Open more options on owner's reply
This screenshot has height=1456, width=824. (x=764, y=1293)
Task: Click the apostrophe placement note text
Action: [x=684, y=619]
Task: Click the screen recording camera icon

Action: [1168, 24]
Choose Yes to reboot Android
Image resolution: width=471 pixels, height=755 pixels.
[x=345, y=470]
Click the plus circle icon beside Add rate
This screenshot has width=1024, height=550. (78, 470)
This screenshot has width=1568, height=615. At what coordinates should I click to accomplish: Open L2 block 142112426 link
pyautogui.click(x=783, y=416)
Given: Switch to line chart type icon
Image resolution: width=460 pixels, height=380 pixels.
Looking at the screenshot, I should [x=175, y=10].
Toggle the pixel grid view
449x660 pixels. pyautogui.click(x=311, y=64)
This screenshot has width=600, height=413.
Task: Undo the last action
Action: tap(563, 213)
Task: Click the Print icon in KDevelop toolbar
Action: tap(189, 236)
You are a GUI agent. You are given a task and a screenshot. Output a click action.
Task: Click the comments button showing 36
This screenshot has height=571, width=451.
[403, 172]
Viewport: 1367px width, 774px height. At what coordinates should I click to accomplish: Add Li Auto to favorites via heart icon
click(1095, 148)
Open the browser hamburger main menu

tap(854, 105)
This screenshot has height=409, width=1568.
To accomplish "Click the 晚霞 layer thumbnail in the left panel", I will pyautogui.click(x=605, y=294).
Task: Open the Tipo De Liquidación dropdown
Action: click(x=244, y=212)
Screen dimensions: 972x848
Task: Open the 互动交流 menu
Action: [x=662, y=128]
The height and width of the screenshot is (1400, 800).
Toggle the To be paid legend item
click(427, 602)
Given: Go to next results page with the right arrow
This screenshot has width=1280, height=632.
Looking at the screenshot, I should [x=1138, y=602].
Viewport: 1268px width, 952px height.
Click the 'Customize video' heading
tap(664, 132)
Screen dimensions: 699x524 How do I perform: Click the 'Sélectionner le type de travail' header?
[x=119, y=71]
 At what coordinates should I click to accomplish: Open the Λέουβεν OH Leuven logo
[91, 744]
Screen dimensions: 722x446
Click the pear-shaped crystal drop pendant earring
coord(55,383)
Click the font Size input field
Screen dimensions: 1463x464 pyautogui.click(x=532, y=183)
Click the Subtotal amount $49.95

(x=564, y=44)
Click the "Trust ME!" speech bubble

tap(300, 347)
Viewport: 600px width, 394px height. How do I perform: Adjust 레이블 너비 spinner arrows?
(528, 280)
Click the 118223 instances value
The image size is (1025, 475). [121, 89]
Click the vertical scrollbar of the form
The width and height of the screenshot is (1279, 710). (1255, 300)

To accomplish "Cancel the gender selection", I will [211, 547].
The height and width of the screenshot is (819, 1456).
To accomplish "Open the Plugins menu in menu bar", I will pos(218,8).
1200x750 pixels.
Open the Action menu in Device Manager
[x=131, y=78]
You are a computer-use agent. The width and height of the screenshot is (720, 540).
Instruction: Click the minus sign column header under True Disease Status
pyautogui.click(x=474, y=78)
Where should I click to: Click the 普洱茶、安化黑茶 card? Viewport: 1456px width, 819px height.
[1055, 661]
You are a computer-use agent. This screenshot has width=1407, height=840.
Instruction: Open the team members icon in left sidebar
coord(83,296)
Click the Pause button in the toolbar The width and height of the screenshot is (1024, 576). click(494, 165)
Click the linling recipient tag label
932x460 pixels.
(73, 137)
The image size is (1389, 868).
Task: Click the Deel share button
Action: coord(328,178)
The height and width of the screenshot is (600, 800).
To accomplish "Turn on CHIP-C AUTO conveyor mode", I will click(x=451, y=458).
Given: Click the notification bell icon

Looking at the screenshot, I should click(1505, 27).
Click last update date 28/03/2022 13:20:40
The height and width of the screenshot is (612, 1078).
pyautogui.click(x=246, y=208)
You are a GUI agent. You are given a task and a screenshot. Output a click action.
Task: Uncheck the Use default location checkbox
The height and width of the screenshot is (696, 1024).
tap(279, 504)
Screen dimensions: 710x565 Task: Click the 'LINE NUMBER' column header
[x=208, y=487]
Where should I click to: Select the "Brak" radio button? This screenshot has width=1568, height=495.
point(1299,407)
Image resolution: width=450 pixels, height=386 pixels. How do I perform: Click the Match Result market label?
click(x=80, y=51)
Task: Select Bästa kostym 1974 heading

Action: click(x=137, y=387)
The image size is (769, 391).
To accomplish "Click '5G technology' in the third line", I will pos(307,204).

•••••

▶ **TASK PROMPT**:
Scan the records above for the string "computer", then copy each line where it turns up.

▶ **RESULT**:
You are a computer-use agent. The width and height of the screenshot is (720, 540).
You are a computer-use agent. This screenshot has width=1407, height=840.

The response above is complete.